Copy every line from the records that holds the word "computer".

===

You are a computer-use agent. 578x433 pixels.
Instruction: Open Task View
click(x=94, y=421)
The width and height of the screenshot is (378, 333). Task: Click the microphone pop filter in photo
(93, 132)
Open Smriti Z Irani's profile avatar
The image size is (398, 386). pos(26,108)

===

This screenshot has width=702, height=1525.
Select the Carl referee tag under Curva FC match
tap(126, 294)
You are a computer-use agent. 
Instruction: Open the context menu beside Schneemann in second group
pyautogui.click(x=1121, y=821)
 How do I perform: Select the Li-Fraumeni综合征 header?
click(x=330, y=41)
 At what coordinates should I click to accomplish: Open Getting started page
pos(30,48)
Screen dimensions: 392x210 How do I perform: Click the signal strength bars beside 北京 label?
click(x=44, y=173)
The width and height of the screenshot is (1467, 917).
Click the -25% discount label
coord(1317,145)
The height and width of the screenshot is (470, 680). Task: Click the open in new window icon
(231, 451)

===

**EXERCISE SOLUTION**.
You are a computer-use agent. 578x433 pixels.
You are a computer-use agent. 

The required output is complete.